[Collected data]

- - - - -

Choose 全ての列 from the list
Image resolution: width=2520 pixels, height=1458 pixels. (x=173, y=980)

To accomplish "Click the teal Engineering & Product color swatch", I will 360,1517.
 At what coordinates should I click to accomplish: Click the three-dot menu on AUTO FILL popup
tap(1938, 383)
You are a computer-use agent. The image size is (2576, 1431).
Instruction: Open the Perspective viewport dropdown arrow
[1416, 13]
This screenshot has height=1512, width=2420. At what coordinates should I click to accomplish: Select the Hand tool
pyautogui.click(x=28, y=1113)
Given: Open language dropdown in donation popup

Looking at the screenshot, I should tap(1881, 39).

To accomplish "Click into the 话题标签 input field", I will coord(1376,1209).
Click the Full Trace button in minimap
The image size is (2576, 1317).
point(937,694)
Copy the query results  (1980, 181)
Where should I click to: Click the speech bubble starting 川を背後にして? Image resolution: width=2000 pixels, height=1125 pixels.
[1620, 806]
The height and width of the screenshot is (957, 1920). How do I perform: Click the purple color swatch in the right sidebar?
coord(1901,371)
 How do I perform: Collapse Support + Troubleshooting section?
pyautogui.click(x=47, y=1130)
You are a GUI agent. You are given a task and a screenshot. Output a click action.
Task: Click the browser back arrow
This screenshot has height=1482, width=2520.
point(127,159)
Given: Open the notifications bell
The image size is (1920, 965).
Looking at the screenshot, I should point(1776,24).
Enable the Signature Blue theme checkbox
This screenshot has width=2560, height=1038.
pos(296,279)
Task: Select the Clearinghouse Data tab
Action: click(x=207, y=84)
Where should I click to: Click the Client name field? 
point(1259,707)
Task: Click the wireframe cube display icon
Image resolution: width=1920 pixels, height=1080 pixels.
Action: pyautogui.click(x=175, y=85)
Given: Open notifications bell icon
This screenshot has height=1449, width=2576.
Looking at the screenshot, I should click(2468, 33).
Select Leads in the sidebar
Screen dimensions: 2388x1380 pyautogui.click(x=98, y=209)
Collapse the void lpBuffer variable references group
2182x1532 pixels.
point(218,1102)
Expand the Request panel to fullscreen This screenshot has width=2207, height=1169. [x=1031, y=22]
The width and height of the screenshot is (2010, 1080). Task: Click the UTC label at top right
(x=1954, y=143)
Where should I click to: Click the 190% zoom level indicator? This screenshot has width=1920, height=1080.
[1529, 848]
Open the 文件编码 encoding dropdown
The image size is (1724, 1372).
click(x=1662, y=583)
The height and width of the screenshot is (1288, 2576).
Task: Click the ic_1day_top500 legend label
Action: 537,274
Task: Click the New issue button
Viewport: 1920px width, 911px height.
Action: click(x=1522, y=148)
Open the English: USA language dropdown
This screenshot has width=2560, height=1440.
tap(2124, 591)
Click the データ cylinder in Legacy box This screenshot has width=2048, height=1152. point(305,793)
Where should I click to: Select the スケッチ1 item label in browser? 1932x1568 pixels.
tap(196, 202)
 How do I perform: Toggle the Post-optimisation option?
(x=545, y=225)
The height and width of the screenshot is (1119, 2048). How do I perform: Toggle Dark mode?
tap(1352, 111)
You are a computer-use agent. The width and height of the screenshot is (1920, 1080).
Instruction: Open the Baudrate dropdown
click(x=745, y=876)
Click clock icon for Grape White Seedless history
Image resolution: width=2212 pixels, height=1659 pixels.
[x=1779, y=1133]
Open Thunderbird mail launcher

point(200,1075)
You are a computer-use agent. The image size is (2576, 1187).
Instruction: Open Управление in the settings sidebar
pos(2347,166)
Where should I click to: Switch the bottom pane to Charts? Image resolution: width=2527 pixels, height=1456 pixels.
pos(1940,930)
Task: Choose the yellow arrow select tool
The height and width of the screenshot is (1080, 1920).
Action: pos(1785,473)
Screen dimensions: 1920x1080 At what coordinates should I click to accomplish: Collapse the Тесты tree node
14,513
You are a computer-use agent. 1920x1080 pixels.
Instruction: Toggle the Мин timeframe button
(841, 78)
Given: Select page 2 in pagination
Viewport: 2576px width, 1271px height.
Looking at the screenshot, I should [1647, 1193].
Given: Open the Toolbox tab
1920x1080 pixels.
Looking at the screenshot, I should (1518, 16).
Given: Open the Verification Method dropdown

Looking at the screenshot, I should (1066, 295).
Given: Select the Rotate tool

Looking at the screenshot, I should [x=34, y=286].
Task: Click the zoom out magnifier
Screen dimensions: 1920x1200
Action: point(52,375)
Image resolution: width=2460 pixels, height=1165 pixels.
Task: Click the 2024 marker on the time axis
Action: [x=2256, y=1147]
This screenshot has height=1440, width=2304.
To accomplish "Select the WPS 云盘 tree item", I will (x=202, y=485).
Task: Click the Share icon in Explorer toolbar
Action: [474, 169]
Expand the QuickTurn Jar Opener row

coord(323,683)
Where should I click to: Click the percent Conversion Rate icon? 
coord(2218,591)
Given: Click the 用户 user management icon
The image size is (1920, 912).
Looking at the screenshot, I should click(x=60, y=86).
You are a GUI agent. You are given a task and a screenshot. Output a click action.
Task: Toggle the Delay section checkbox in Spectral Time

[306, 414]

- - - - -

REQUIRED WORK:
Only an exact transcription of all the records above counts as an answer.

RESPONSE BOX:
Choose 全ての列 from the list
Image resolution: width=2520 pixels, height=1458 pixels. (x=173, y=980)

To accomplish "Click the teal Engineering & Product color swatch", I will 360,1517.
 At what coordinates should I click to accomplish: Click the three-dot menu on AUTO FILL popup
tap(1938, 383)
You are a computer-use agent. The image size is (2576, 1431).
Instruction: Open the Perspective viewport dropdown arrow
[1416, 13]
This screenshot has height=1512, width=2420. At what coordinates should I click to accomplish: Select the Hand tool
pyautogui.click(x=28, y=1113)
Given: Open language dropdown in donation popup

Looking at the screenshot, I should tap(1881, 39).

To accomplish "Click into the 话题标签 input field", I will coord(1376,1209).
Click the Full Trace button in minimap
The image size is (2576, 1317).
point(937,694)
Copy the query results  (1980, 181)
Where should I click to: Click the speech bubble starting 川を背後にして? Image resolution: width=2000 pixels, height=1125 pixels.
[1620, 806]
The height and width of the screenshot is (957, 1920). How do I perform: Click the purple color swatch in the right sidebar?
coord(1901,371)
 How do I perform: Collapse Support + Troubleshooting section?
pyautogui.click(x=47, y=1130)
You are a GUI agent. You are given a task and a screenshot. Output a click action.
Task: Click the browser back arrow
This screenshot has height=1482, width=2520.
point(127,159)
Given: Open the notifications bell
The image size is (1920, 965).
Looking at the screenshot, I should point(1776,24).
Enable the Signature Blue theme checkbox
This screenshot has width=2560, height=1038.
pos(296,279)
Task: Select the Clearinghouse Data tab
Action: click(x=207, y=84)
Where should I click to: Click the Client name field? 
point(1259,707)
Task: Click the wireframe cube display icon
Image resolution: width=1920 pixels, height=1080 pixels.
Action: pyautogui.click(x=175, y=85)
Given: Open notifications bell icon
This screenshot has height=1449, width=2576.
Looking at the screenshot, I should click(2468, 33).
Select Leads in the sidebar
Screen dimensions: 2388x1380 pyautogui.click(x=98, y=209)
Collapse the void lpBuffer variable references group
2182x1532 pixels.
point(218,1102)
Expand the Request panel to fullscreen This screenshot has width=2207, height=1169. [x=1031, y=22]
The width and height of the screenshot is (2010, 1080). Task: Click the UTC label at top right
(x=1954, y=143)
Where should I click to: Click the 190% zoom level indicator? This screenshot has width=1920, height=1080.
[1529, 848]
Open the 文件编码 encoding dropdown
The image size is (1724, 1372).
click(x=1662, y=583)
The height and width of the screenshot is (1288, 2576).
Task: Click the ic_1day_top500 legend label
Action: 537,274
Task: Click the New issue button
Viewport: 1920px width, 911px height.
Action: click(x=1522, y=148)
Open the English: USA language dropdown
This screenshot has width=2560, height=1440.
tap(2124, 591)
Click the データ cylinder in Legacy box This screenshot has width=2048, height=1152. point(305,793)
Where should I click to: Select the スケッチ1 item label in browser? 1932x1568 pixels.
tap(196, 202)
 How do I perform: Toggle the Post-optimisation option?
(x=545, y=225)
The height and width of the screenshot is (1119, 2048). How do I perform: Toggle Dark mode?
tap(1352, 111)
You are a computer-use agent. The width and height of the screenshot is (1920, 1080).
Instruction: Open the Baudrate dropdown
click(x=745, y=876)
Click clock icon for Grape White Seedless history
Image resolution: width=2212 pixels, height=1659 pixels.
[x=1779, y=1133]
Open Thunderbird mail launcher

point(200,1075)
You are a computer-use agent. The image size is (2576, 1187).
Instruction: Open Управление in the settings sidebar
pos(2347,166)
Where should I click to: Switch the bottom pane to Charts? Image resolution: width=2527 pixels, height=1456 pixels.
pos(1940,930)
Task: Choose the yellow arrow select tool
The height and width of the screenshot is (1080, 1920).
Action: pos(1785,473)
Screen dimensions: 1920x1080 At what coordinates should I click to accomplish: Collapse the Тесты tree node
14,513
You are a computer-use agent. 1920x1080 pixels.
Instruction: Toggle the Мин timeframe button
(841, 78)
Given: Select page 2 in pagination
Viewport: 2576px width, 1271px height.
Looking at the screenshot, I should [1647, 1193].
Given: Open the Toolbox tab
1920x1080 pixels.
Looking at the screenshot, I should (1518, 16).
Given: Open the Verification Method dropdown

Looking at the screenshot, I should (1066, 295).
Given: Select the Rotate tool

Looking at the screenshot, I should [x=34, y=286].
Task: Click the zoom out magnifier
Screen dimensions: 1920x1200
Action: point(52,375)
Image resolution: width=2460 pixels, height=1165 pixels.
Task: Click the 2024 marker on the time axis
Action: [x=2256, y=1147]
This screenshot has height=1440, width=2304.
To accomplish "Select the WPS 云盘 tree item", I will (x=202, y=485).
Task: Click the Share icon in Explorer toolbar
Action: [474, 169]
Expand the QuickTurn Jar Opener row

coord(323,683)
Where should I click to: Click the percent Conversion Rate icon? 
coord(2218,591)
Given: Click the 用户 user management icon
The image size is (1920, 912).
Looking at the screenshot, I should click(x=60, y=86).
You are a GUI agent. You are given a task and a screenshot. Output a click action.
Task: Toggle the Delay section checkbox in Spectral Time

[306, 414]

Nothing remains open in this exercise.